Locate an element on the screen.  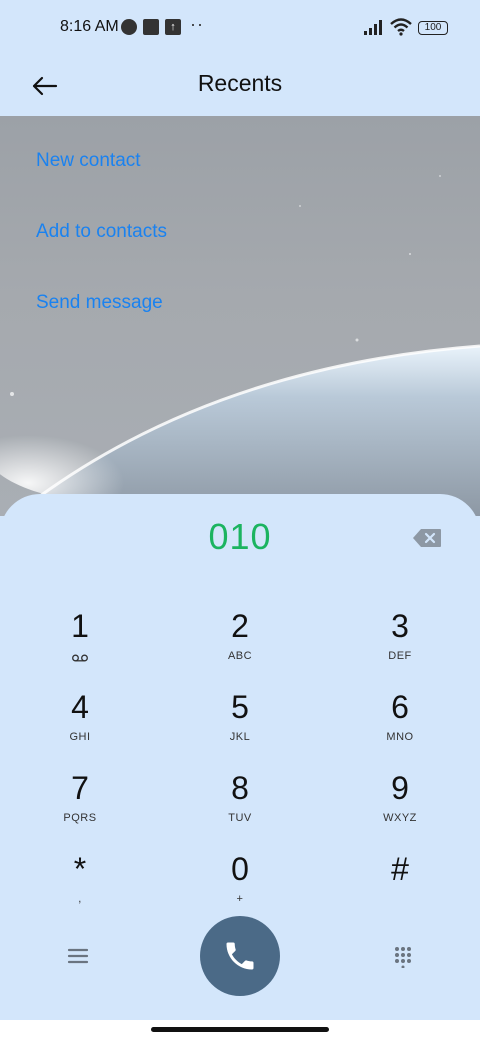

* * *

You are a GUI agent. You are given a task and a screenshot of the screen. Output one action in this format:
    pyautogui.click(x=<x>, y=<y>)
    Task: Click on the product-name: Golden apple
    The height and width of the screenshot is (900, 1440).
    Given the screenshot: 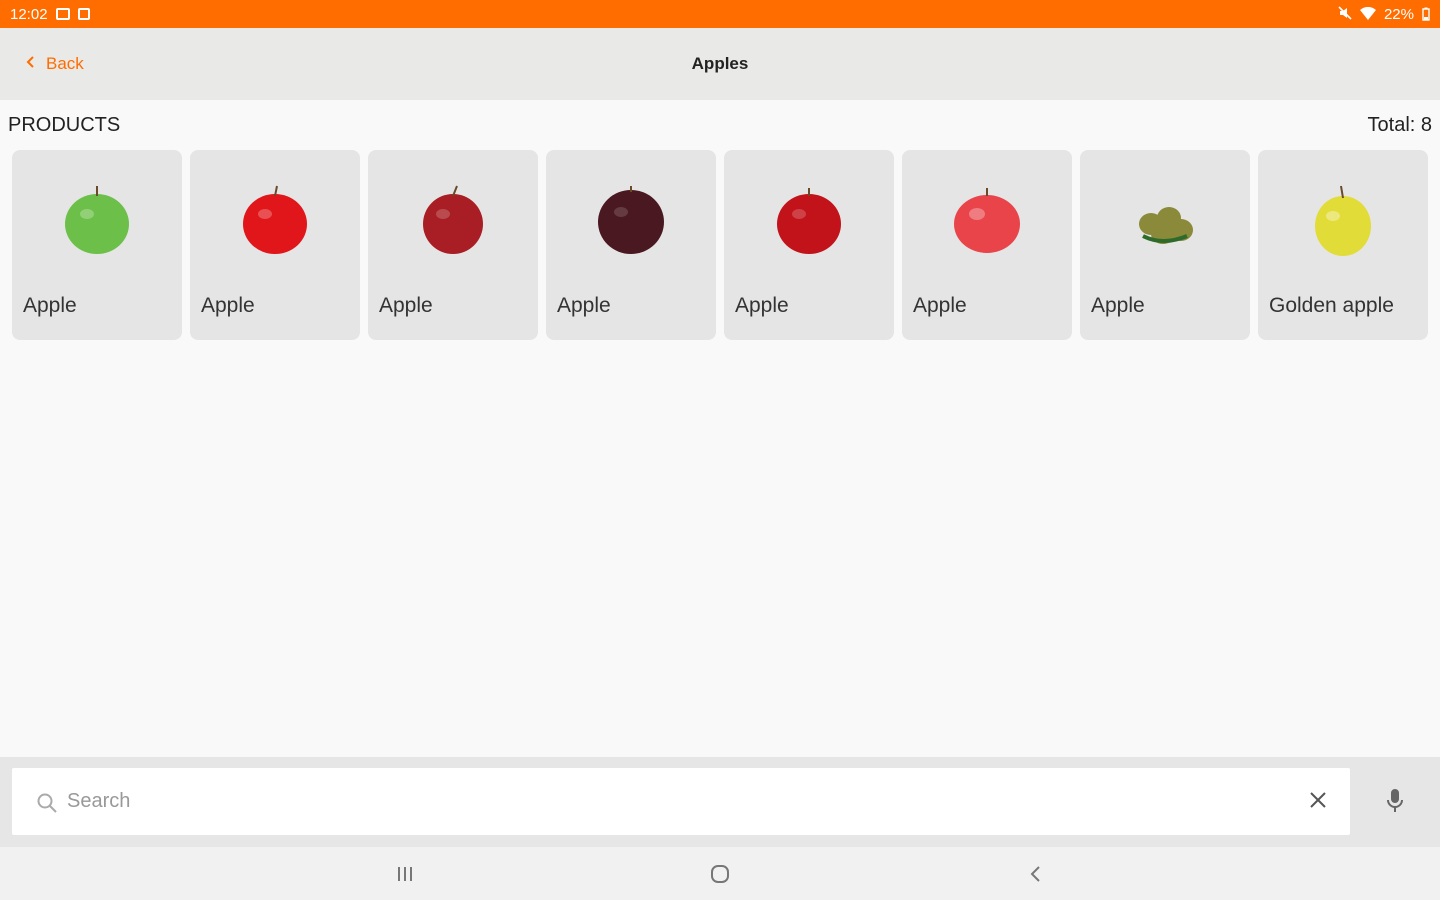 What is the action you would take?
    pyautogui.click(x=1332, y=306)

◆ THE PROBLEM ◆
Change "screenshot" to "screen image" in the lines starting with the line that contains "You are a GUI" and going on through the line that contains "The height and", and give back only those lines with nothing else altered.

◆ RESPONSE TO THIS EXERCISE ◆
You are a GUI agent. You are given a task and a screen image of the screen. Output one action in this format:
    pyautogui.click(x=<x>, y=<y>)
    Task: Click on the product-name: Golden apple
    The height and width of the screen image is (900, 1440).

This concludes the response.